Мы стояли в подвале лестницы Ренцо, а я крутил в руках пистолет его отца. Тяжелый. Удивительно. И холодный, обжигающий кончики пальцев, как мороз.
– Круто, да?
– Ага, – соврал я. Эта штука мне совсем не нравилась. От нее исходила угроза, ощущение чего-то неправильного. – Заряжен?
– Конечно. Стоит на предохранителе.
Ренцо отобрал у меня пистолет и показал, как нужно поднимать небольшой штырь под курком.
– Ты точно умеешь им пользоваться?
– Естественно. Говорю же, в прошлом году отец дал мне пострелять, когда мы ездили в Рио Торто. Это проще простого. А ты-то готов? Помнишь, что ты должен сделать?
– Я стою на лестничной площадке, на страже. Если слышу что-то странное, начинаю свистеть.
– А потом?
– Потом… – я вздрогнул, притворяясь нерешительным и трусливым. – Потом, когда услышу выстрел, прыгаю в кабину и жду тебя, чтобы открыть лифт.
– Бинго! – Ренцо поднял руку и положил ее мне на грудь. – Всегда вместе. До конца.
Я сжал его пальцы так крепко, что они захрустели, и посмотрел в глаза. Даже сегодня мне интересно, что в них было написано.
– До конца, – повторил я.
Через несколько минут мы уже поднялись на третий с половиной этаж. Прошел почти месяц с нашей последней вылазки в эту параллельную вселенную, но мы не забыли, когда и что нужно делать. Я рассчитал время подъема и остановил лифт точно перед деревянной табличкой, при виде которой у меня всегда появлялись мурашки.
Ренцо молча вытащил пистолет из рюкзака и проверил его. Он, конечно, взял и то, что мы брали обычно – разные петарды, ножик. Все то, что нам ни разу не пригодилось.
Потом засунул пистолет за пояс, положил руку мне на плечо и крепко обнял. Я заставил себя обхватить его за пояс.
Кусок дерьма, подумал я. Я тебе покажу, покажу!
Потом Ренцо, все так же молча, низко наклонился, чтобы меня подсадить.
Я оказался на третьем с половиной этаже. Посмотрел в окно (мимо грязных стекол беззвучно пролетала какая-то тень, – возможно, гигантская паутина), а потом на Ренцо, дожидаясь, когда он вылезет на площадку.
Вместо этого Ренцо неподвижно стоял возле панели с кнопками, держась за края внутренних решеток. Наружная дверь была закрыта, клин, который ее блокировал, куда-то делся, и сквозь матовое стекло лицо моего друга казалось пыльным и пепельно-серым.
Я несколько раз открыл рот, но не смог произнести ни слова.

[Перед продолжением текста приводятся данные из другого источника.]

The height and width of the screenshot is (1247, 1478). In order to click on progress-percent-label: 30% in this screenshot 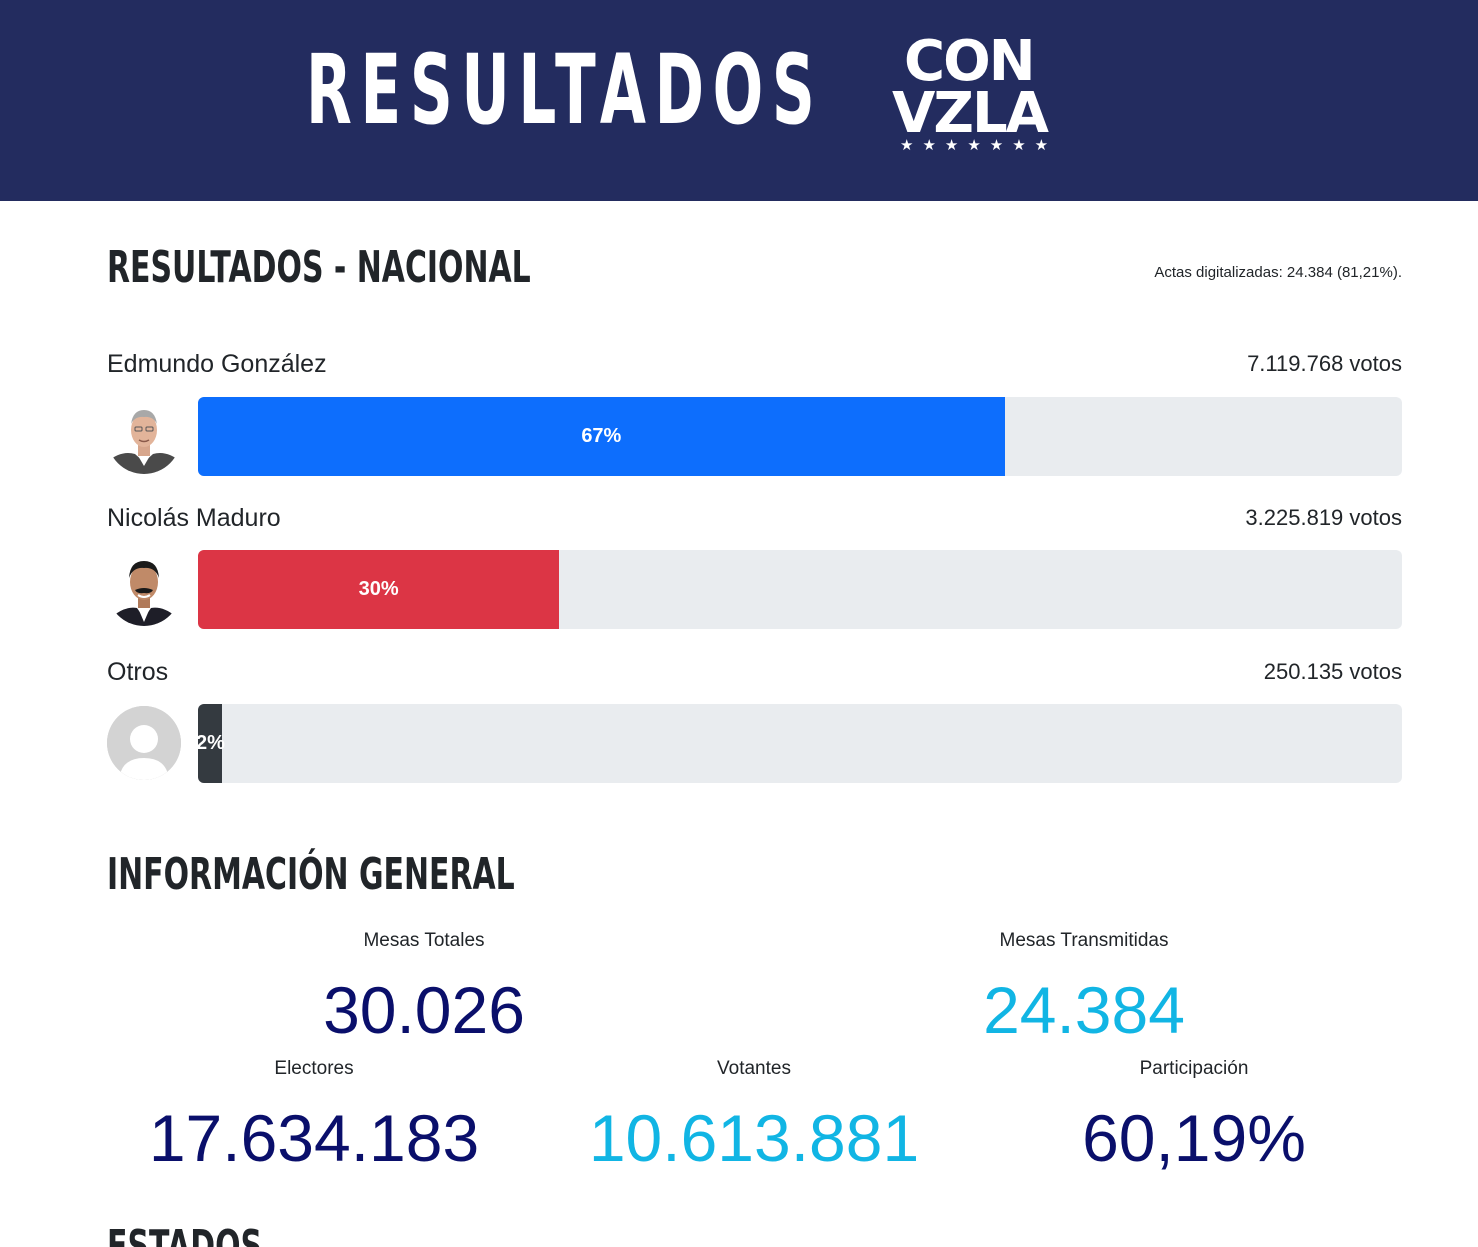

Трудно сказать, внезапно он решил это сделать или задумывал давно. Надеюсь, первое – это немного утешает. Хотя я вряд ли когда-нибудь узнаю правду. Правда в том, что у Ренцо в голове родилась та же идея, что у меня.
Моя собственная, жалкая идея. Бросить своего друга на третьем с половиной этаже.
Почему? Неужели он боялся, что я стану препятствием в его отношениях с Дианой, и если меня не станет, ему не придется ничего мне объяснять? Или Ренцо догадался, что я все знаю, понял, что хочу отомстить, и решил меня опередить? Кто знает…
Часто говорят, что дети – жестокие существа, но порой трудно даже представить, до чего доходит эта жестокость. Может, Ренцо вообще спланировал все изначально, и Диана тут ни при чем. Кто знает, что им двигало. Ужас ядом отравил мою кровь, а в голове словно зажглась табличка с отвратительно четкими словами: ТЫ ОБЛАЖАЛСЯ! ТЫ ПРОИГРАЛ!